(Stored records)
----
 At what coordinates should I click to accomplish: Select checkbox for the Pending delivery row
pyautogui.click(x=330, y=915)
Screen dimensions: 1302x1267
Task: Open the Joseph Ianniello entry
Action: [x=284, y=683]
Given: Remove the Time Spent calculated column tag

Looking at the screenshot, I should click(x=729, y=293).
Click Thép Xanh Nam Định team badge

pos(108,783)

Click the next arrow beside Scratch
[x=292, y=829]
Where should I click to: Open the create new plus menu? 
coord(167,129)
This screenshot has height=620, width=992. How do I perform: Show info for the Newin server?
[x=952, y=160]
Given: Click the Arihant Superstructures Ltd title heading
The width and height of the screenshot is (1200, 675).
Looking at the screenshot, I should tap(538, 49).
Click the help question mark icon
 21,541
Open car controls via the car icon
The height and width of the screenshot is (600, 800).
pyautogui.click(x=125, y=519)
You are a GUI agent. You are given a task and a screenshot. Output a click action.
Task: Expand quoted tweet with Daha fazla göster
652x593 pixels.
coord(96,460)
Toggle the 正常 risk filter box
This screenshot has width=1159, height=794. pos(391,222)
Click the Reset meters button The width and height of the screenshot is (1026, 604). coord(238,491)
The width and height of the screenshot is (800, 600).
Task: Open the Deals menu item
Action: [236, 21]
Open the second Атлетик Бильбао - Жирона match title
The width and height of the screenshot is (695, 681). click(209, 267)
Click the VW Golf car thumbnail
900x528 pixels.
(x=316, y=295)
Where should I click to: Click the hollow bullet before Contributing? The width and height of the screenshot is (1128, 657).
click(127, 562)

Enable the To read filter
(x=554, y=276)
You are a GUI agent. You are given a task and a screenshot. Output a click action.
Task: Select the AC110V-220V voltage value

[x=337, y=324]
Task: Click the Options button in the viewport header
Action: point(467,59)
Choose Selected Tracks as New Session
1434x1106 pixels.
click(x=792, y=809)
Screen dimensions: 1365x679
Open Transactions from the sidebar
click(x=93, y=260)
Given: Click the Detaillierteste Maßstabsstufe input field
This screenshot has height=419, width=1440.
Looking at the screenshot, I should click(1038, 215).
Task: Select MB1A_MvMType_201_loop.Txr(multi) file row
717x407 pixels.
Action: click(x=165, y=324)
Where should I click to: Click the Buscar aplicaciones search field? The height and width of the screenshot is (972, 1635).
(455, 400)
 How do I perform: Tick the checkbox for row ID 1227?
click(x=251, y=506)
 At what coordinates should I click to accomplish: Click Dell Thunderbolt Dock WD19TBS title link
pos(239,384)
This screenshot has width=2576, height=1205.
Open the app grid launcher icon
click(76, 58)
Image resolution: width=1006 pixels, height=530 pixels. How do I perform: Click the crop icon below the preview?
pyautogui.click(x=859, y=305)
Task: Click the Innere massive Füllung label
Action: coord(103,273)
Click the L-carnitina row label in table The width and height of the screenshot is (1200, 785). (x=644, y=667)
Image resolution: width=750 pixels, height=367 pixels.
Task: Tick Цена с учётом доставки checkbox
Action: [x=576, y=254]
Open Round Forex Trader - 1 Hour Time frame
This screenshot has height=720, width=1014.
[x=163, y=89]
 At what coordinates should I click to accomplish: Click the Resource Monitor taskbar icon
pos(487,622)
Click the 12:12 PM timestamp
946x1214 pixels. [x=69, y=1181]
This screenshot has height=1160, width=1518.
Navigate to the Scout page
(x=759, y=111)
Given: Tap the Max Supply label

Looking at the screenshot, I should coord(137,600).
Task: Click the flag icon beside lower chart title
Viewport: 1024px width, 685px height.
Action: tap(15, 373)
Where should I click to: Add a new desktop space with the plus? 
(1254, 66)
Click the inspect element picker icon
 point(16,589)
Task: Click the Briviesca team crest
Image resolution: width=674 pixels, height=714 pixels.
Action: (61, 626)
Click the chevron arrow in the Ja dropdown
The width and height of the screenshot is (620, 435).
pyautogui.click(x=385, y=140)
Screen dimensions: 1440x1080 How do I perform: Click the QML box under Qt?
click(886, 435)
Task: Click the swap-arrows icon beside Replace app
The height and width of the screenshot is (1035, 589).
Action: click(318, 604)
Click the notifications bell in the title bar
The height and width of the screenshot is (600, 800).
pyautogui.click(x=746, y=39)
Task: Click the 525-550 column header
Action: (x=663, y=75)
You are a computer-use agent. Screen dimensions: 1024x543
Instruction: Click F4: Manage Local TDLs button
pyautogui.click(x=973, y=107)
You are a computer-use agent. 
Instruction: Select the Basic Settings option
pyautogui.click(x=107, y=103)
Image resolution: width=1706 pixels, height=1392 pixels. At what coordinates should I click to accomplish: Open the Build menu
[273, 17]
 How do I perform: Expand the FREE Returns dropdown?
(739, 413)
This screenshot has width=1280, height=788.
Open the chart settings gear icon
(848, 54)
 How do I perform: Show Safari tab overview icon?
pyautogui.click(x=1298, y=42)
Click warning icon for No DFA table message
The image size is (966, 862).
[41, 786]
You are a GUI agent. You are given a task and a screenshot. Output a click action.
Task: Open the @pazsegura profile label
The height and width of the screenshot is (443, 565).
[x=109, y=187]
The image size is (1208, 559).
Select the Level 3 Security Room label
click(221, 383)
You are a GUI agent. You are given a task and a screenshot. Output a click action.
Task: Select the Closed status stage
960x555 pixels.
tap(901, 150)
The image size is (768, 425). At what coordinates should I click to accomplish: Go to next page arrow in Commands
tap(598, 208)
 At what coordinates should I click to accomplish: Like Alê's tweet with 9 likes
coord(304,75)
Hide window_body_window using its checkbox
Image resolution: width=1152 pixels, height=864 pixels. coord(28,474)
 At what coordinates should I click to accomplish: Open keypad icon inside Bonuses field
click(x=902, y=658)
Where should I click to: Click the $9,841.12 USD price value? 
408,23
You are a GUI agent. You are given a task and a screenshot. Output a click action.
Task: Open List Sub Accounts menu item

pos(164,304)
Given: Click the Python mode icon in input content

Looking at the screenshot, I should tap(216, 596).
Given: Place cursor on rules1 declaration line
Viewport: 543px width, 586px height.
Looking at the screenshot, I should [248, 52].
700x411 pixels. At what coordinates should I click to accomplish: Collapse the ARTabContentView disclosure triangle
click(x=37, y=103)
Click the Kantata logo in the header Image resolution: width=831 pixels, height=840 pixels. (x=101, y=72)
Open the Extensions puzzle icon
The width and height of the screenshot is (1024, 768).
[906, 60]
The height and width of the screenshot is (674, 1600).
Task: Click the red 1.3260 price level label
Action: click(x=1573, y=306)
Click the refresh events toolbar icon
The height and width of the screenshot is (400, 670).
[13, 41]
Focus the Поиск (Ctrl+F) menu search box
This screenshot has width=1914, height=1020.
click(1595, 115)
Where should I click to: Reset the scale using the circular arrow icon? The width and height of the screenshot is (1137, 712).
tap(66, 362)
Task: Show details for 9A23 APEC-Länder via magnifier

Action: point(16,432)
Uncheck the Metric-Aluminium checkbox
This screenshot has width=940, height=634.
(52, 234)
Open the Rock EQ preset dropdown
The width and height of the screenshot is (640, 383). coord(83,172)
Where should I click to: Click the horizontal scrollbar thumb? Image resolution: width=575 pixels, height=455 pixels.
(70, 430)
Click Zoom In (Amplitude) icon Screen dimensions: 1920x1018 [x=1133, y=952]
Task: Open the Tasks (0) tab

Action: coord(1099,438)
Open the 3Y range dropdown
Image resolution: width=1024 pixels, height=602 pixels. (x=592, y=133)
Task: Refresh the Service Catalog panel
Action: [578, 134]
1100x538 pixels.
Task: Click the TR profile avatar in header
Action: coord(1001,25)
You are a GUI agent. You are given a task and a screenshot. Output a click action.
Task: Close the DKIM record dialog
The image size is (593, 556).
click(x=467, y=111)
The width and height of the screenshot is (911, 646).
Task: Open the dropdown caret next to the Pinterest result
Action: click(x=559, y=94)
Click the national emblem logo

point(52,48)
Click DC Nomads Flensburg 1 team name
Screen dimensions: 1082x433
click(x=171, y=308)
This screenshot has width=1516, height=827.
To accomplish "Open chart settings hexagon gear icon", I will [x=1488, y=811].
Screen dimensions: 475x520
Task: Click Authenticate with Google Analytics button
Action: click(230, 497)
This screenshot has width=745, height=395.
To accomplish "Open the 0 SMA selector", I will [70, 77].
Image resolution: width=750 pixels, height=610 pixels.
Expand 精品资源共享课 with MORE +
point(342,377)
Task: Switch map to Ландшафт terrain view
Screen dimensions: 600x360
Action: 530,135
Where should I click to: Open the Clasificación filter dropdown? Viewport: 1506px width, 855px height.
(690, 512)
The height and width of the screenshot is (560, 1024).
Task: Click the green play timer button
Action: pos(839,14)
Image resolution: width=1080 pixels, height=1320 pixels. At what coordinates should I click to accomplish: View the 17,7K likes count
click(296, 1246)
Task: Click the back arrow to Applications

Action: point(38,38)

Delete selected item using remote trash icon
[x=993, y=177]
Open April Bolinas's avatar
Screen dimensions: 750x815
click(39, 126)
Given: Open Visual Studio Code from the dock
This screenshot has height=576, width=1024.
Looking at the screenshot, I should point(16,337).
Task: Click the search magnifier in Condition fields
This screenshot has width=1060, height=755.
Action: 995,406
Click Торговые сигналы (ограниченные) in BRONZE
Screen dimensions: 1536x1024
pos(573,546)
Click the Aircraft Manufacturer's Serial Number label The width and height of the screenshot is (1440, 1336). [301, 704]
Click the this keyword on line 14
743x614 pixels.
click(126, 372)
----
#### AIM OF THE EXERCISE:
Whenever a line in the records contains the word "computer", copy that line.

#### REPLY:
You are a computer-use agent. Screen dimensions: 1024x543
You are a computer-use agent. 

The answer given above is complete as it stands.